PROMPT: From the records below, print exactly the lines starting at the one containing "This screenshot has width=702, height=354." and ending at the one containing "Viewport: 203px width, 120px height.", ends included, and nothing else.

↓↓↓

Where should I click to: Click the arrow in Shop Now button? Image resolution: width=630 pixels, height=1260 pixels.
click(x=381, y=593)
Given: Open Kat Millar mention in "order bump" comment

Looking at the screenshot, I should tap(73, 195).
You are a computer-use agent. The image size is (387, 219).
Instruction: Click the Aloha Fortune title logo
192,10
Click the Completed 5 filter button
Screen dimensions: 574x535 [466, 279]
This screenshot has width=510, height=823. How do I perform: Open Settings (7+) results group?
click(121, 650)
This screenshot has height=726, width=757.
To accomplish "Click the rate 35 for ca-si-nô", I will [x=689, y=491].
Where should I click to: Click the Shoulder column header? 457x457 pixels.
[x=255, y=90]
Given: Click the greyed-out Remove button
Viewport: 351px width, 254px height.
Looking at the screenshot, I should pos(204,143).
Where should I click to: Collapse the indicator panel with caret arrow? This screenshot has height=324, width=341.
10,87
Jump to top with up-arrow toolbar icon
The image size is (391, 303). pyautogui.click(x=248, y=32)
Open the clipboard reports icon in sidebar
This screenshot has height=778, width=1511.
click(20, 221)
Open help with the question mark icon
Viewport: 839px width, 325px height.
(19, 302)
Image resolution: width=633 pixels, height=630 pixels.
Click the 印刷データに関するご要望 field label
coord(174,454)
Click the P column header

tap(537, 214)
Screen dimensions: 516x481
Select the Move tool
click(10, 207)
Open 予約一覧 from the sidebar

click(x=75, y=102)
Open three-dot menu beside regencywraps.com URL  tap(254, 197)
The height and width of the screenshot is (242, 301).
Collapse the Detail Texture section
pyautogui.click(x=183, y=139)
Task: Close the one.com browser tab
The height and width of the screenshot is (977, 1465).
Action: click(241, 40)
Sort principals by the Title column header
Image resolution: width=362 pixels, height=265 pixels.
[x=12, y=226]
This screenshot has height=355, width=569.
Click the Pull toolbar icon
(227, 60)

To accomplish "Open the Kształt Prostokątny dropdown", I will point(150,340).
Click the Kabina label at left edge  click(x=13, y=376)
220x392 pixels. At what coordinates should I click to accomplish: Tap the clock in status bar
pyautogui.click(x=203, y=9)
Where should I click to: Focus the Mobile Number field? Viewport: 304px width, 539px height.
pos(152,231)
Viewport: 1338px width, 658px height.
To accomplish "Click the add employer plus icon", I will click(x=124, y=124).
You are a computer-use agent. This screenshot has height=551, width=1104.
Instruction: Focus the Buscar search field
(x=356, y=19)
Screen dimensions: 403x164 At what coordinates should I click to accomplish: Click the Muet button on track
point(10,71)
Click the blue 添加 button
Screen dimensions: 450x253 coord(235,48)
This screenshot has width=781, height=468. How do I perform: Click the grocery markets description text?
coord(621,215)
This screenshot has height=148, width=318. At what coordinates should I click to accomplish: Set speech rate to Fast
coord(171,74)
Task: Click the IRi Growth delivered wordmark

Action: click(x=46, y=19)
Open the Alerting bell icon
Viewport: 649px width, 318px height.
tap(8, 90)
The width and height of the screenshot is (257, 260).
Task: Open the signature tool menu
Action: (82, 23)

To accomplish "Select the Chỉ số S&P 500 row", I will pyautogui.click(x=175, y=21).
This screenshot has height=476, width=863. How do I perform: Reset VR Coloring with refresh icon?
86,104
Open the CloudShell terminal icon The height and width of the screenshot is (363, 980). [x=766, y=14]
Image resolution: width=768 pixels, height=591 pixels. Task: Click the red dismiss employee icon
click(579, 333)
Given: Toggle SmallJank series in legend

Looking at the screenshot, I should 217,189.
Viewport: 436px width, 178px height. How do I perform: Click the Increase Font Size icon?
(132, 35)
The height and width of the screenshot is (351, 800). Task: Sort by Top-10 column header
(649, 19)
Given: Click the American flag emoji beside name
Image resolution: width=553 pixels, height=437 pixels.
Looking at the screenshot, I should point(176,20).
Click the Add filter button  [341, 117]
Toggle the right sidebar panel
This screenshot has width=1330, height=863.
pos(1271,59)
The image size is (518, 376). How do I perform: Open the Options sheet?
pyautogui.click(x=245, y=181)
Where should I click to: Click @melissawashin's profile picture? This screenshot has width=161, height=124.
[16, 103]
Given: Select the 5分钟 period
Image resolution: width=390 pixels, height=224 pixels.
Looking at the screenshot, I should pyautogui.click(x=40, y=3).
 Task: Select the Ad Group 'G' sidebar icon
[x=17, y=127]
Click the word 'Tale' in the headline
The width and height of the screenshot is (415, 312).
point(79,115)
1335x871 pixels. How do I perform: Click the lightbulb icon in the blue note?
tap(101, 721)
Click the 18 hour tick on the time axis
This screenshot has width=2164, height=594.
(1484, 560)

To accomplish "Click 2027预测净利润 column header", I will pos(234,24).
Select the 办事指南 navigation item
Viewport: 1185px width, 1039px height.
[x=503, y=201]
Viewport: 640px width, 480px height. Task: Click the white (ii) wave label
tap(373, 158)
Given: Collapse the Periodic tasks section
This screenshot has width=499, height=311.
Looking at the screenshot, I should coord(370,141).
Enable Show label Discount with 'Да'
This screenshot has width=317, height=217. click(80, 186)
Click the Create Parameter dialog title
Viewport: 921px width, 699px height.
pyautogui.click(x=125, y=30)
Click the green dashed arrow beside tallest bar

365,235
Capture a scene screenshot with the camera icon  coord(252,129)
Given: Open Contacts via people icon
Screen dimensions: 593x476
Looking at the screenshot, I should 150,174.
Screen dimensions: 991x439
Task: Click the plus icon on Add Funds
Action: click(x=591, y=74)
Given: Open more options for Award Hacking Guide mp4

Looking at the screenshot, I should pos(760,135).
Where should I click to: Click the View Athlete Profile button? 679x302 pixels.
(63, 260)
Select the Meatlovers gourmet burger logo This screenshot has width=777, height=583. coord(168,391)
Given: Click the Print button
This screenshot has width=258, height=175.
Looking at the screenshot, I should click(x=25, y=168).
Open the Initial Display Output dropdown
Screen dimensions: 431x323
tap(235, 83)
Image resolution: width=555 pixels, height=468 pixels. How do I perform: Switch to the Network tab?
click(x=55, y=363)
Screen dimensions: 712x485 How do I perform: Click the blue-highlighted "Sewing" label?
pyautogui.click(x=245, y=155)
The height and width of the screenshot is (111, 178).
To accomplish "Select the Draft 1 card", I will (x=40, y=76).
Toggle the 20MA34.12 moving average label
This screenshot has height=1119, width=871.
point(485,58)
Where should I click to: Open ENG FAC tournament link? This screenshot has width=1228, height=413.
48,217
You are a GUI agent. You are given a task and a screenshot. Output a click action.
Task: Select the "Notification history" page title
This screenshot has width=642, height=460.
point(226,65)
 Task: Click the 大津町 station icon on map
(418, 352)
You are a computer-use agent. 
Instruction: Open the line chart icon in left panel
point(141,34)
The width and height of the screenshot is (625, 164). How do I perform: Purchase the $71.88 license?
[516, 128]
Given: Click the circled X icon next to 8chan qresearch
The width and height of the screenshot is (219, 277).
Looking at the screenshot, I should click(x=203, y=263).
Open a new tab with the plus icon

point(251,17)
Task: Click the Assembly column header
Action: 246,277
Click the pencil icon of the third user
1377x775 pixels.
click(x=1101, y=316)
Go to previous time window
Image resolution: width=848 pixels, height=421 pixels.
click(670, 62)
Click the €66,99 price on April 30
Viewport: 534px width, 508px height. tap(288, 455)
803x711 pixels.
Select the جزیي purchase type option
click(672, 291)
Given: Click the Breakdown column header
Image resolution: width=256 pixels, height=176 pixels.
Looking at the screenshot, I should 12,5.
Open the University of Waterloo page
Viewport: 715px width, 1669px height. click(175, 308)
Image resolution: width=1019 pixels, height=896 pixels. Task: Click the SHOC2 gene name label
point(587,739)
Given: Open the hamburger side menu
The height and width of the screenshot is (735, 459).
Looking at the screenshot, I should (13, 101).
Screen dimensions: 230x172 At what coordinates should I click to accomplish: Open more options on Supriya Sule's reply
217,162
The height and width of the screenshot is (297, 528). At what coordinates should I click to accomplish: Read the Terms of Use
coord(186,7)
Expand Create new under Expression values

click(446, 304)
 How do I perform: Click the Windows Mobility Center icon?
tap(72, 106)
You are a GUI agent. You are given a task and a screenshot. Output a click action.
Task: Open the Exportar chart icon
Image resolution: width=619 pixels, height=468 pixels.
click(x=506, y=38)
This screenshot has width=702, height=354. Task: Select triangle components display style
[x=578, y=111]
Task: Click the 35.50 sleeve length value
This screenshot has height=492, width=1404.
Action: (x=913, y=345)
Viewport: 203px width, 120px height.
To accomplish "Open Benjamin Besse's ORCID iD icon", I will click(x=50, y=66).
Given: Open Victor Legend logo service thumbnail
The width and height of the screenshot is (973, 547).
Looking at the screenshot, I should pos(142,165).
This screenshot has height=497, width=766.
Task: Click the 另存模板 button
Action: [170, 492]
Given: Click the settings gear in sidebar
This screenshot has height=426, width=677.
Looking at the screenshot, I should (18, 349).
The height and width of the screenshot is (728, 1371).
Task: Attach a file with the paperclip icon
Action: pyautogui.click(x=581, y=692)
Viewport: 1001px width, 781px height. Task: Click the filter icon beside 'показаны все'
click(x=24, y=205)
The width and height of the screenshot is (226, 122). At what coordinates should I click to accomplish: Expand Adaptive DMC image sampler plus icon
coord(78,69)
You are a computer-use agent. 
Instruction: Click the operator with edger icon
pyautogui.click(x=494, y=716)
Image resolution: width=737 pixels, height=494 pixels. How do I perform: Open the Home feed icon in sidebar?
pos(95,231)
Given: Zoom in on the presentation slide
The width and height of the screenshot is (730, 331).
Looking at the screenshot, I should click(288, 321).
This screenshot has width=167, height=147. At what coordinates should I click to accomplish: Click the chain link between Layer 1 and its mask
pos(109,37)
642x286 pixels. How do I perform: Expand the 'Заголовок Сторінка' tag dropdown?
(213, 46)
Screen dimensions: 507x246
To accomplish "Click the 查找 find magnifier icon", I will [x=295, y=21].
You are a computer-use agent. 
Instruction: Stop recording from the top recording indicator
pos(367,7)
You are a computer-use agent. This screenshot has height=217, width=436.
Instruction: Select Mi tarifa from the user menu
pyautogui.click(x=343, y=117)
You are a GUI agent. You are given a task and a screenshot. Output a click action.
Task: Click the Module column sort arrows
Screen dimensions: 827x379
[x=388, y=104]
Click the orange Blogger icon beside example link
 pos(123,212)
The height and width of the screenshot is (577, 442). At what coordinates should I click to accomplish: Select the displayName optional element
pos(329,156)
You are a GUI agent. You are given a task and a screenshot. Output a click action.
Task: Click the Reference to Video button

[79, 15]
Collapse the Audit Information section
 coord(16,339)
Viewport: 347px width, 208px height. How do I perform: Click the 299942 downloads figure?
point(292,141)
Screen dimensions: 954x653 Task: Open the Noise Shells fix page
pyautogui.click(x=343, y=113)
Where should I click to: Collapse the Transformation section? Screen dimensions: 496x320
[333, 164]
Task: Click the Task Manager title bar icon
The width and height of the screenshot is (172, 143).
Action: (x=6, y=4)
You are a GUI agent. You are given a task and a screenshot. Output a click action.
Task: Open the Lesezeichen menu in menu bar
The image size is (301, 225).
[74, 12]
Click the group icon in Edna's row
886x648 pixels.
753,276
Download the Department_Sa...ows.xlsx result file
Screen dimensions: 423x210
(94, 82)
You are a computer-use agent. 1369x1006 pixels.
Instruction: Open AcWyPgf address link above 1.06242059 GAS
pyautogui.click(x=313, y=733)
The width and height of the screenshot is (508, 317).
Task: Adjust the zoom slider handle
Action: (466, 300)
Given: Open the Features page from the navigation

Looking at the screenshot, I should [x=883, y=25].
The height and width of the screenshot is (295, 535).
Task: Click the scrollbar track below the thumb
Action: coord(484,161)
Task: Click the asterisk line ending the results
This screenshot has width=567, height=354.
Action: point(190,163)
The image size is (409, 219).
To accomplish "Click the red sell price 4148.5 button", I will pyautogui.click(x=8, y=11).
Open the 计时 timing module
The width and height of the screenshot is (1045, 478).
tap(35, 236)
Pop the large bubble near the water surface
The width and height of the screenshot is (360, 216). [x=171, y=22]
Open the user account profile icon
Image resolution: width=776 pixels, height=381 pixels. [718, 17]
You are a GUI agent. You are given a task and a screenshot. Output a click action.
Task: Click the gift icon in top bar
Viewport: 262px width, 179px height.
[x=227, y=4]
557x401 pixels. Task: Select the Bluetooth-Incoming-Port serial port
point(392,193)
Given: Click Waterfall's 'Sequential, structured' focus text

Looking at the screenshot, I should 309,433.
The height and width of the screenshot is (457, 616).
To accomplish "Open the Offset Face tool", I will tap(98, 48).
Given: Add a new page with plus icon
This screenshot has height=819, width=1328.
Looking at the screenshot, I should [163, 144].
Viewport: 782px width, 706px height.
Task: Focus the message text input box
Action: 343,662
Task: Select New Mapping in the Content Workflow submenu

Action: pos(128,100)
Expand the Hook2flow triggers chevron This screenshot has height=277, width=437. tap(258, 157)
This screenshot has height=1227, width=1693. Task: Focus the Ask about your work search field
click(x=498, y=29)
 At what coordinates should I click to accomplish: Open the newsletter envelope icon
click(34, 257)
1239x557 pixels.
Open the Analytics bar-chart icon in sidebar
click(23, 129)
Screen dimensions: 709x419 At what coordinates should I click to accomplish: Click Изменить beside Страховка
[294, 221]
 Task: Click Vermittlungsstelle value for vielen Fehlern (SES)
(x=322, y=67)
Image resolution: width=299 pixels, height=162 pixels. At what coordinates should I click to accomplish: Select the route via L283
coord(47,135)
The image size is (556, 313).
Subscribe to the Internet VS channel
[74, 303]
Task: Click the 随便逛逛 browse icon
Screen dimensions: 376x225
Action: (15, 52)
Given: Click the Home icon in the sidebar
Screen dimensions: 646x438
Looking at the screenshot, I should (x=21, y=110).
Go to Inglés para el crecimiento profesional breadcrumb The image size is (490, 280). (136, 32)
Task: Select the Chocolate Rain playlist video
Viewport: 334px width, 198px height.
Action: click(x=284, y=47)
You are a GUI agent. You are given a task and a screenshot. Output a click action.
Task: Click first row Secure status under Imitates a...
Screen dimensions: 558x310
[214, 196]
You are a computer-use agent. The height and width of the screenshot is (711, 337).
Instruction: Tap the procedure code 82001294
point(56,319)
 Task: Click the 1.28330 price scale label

↑↑↑

EXERCISE SOLUTION:
This screenshot has width=702, height=354. Task: Select triangle components display style
[x=578, y=111]
Task: Click the 35.50 sleeve length value
This screenshot has height=492, width=1404.
Action: (x=913, y=345)
Viewport: 203px width, 120px height.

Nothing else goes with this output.